Стрепетова застала здесь самарских своих партнеров, Ленского и Писарева. За короткое время они стали неузнаваемы. Вероятно, их образованность, человеческая глубина и воспитанный вкус сыграли немалую роль в формировании их актерского мастерства.
Медведев внимательно следил за раскрытием талантов Давыдова и только что расцветавшей Савиной. Будущие премьеры Александринской сцены, они пока набирали силы и пробовали вкус первых успехов. Медведев относился к ним бережно, поощряя своеобразие таланта и предчувствуя его масштабы.
Особое положение в труппе занимала актриса на роли пожилых героинь Александра Ивановна Шуберт. Ее влияние было значительным и облагораживающим.

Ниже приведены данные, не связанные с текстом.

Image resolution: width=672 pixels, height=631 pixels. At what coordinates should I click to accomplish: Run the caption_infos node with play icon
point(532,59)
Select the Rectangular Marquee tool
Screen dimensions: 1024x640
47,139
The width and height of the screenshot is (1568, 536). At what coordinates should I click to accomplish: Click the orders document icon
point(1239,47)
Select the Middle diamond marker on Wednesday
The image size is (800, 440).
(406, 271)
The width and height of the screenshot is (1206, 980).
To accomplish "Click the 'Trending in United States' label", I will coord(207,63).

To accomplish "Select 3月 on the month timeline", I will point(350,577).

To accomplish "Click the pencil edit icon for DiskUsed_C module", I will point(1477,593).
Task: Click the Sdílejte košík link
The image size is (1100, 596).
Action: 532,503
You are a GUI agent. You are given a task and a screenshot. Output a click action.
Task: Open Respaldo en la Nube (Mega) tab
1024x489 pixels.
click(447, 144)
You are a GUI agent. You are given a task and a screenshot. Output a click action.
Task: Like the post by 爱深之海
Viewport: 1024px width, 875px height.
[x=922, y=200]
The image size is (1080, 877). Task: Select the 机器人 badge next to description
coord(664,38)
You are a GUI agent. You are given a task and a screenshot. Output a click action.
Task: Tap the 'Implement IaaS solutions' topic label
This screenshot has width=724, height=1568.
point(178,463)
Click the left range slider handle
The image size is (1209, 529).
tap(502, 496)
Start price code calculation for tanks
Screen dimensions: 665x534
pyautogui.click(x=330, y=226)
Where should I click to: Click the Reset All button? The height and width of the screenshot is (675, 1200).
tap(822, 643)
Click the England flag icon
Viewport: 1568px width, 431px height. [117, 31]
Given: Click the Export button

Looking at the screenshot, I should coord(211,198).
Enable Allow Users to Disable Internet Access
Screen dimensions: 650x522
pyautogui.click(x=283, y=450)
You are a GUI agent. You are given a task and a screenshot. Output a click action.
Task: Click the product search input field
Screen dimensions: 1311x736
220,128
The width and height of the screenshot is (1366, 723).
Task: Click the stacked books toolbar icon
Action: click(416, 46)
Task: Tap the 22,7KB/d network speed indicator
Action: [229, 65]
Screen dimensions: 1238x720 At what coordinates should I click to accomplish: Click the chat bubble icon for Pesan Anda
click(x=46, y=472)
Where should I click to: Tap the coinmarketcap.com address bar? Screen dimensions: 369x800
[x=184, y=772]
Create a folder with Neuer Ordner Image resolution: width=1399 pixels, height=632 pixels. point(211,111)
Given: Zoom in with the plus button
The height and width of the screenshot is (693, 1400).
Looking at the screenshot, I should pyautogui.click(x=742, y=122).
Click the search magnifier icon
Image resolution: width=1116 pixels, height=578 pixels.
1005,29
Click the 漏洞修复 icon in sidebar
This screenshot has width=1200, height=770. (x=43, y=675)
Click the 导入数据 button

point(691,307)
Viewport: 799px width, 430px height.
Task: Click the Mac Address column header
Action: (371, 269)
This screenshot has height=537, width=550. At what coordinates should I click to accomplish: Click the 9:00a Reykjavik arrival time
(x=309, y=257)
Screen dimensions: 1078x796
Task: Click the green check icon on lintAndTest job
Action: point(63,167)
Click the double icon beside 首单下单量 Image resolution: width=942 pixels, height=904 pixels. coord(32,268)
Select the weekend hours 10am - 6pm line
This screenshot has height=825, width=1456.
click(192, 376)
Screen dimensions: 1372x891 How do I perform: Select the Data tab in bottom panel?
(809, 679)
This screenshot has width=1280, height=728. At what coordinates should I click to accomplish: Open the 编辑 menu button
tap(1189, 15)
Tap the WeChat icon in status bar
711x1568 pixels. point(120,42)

Сменив Александринский, а затем и Малый театр на провинцию по личным мотивам, Шуберт чувствовала свою независимость. Она получала довольно большую пенсию, на которую могла бы прожить безбедно. Но она любила театр, была тонкой актрисой, и театр не мог ее не ценить. Таким образом, сами обстоятельства ее жизни создавали какую-то привилегированность, выделявшую Шуберт из других. Но больше всего ее выделяли интеллигентность, изящный и чуткий ум, знание сценических законов и врожденный педагогический дар.